Durante la primera semana de febrero, las lluvias caídas en los departamentos del norte de la región centro-norte de la provincia de Santa Fe fueron importantes y en toda la región, los sistemas productivos presentaron distintos grados de recuperación.

De acuerdo al reporte semanal del Sistema de Estimaciones Agrícolas (SEA) de la Bolsa de Comercio de Santa Fe (BCSF) y el Ministerio de la Producción de esa provincia, la mayor actividad y movimiento de equipos y maquinarias se registró para la siembra y resiembra de soja de segunda, sorgo granífero y maíz de segunda, y para las aplicaciones, monitoreos y controles de los cultivos.

Esta semana, en la región se dio por terminado todo proceso de siembra y resiembra.

El SEA indicó que durante la próxima semana se producirá inestabilidad en la región y que en los departamentos del norte: 9 de Julio, Vera y General obligado se registrarían las lluvias más abundantes, lo cual complicaría las actividades y sistemas productivos en las áreas afectadas.

El desarrollo de los cultivos de soja de primera continuó sin inconvenientes en el centro norte santafesino y bajo condiciones ambientales óptimas que generaron escenarios y reacciones favorables en una parte de los cultivos que soportaron los excesos hídricos, informó el SEA.

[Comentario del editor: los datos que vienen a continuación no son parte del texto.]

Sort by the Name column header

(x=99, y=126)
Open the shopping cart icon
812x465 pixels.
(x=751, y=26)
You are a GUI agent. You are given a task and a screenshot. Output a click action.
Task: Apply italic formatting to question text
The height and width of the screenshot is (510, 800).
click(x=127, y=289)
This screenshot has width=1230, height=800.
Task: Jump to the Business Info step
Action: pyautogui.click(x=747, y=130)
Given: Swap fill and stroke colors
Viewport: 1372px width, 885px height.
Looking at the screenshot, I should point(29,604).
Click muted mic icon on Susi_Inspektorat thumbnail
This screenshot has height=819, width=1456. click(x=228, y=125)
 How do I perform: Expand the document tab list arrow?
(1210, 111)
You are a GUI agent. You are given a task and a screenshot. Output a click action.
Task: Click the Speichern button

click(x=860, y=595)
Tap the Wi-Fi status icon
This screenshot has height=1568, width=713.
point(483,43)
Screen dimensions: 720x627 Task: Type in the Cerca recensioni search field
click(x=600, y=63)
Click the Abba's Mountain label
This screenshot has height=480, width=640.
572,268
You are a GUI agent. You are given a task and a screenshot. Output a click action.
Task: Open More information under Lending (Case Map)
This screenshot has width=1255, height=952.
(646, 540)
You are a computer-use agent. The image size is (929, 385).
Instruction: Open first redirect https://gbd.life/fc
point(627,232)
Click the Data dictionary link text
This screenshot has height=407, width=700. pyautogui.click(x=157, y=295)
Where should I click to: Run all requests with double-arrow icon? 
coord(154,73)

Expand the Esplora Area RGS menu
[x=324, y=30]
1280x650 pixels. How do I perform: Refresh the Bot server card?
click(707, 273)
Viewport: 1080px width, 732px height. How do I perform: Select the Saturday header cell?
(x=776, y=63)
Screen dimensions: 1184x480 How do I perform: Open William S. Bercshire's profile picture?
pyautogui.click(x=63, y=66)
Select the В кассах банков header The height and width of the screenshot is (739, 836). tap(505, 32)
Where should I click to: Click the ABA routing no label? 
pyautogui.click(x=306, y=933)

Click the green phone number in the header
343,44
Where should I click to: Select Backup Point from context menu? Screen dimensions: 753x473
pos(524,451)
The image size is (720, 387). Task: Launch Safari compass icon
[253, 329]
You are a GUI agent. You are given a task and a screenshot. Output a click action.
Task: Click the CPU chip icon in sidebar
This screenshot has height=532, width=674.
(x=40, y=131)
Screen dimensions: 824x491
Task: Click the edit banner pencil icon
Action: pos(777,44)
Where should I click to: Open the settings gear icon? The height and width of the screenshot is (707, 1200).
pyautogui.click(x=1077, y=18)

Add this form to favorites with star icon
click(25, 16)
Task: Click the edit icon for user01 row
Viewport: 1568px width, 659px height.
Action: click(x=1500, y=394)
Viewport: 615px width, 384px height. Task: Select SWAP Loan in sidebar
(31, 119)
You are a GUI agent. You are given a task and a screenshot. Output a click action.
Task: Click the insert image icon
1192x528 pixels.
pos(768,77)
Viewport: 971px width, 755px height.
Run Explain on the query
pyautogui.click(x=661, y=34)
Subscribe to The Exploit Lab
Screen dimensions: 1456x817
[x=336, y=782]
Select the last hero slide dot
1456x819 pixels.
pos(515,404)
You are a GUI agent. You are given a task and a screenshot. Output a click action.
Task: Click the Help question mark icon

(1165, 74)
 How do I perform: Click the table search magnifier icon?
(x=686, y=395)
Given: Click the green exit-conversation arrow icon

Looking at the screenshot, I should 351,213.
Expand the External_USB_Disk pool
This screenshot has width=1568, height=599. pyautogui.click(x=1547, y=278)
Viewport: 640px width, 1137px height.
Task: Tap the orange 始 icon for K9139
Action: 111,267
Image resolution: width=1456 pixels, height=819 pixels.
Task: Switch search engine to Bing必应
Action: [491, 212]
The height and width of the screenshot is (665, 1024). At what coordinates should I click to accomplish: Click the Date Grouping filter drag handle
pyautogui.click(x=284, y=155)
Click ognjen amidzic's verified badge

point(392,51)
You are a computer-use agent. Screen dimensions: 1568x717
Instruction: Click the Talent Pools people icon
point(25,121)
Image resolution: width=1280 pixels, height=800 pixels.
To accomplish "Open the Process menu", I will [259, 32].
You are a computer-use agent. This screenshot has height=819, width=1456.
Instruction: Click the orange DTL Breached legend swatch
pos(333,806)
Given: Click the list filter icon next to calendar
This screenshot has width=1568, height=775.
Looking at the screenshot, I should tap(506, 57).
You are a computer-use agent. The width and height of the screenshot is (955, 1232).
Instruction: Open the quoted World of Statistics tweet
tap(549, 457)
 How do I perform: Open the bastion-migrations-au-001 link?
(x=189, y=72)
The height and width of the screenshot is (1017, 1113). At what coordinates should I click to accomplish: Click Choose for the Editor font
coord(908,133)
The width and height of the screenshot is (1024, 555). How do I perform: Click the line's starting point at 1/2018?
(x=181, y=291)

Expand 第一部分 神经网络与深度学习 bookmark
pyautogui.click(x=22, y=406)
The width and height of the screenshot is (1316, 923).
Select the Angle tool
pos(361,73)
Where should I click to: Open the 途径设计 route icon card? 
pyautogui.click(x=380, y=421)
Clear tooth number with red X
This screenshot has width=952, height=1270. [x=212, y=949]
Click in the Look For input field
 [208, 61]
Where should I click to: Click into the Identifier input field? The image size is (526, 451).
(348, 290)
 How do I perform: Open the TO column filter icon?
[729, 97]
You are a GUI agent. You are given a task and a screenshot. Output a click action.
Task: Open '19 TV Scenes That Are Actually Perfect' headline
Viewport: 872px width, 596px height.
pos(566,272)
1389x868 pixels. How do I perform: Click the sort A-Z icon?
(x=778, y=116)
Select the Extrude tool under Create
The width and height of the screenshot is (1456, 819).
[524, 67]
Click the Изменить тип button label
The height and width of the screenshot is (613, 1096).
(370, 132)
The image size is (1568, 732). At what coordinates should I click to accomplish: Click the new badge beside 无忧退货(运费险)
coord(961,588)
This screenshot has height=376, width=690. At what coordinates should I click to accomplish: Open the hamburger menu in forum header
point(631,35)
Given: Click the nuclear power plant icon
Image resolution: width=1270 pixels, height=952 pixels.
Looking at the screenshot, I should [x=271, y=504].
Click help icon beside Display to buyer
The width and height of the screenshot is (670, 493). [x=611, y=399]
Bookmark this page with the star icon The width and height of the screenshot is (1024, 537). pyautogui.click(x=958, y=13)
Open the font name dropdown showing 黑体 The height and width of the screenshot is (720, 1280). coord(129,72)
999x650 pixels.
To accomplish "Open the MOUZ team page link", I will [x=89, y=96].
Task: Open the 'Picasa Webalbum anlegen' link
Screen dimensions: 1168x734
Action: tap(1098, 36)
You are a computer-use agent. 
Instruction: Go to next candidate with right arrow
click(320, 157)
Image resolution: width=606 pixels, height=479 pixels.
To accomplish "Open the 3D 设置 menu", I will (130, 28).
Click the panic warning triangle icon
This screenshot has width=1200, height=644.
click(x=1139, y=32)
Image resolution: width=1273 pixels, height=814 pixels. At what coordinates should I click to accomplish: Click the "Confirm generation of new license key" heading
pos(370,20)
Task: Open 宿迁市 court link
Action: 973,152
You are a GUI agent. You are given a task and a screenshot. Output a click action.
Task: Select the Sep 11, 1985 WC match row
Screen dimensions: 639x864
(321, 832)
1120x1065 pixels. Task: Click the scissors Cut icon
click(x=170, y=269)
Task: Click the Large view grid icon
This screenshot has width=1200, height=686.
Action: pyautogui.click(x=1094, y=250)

En los distintos departamentos continuaron las aplicaciones para el control de malezas como yuyo colorado, sorgo de alepo y trama negra, que no dieron tregua y resistieron, observándose en distintos lotes el grado de eficiencia de los mismos.

La BCSF estimó una pérdida por mortandad de plantas debido a los excesos hídricos de 101.200 hectáreas, lo que representa aproximadamente el 11,5% de la superficie sembrada.
En cuanto a soja de segunda, durante la semana que pasó se realizaron las últimas tareas de siembra y resiembra en lo lotes y sectores que sufrieron encharcamientos. Asimismo, continuaron las aplicaciones para el control de malezas, supendidas por los eventos climáticos ocurridos.

El SEA estimó una pérdida por excesos hídricos de 72.100 hectáreas, es decir, el 14% de la superficie sembrada.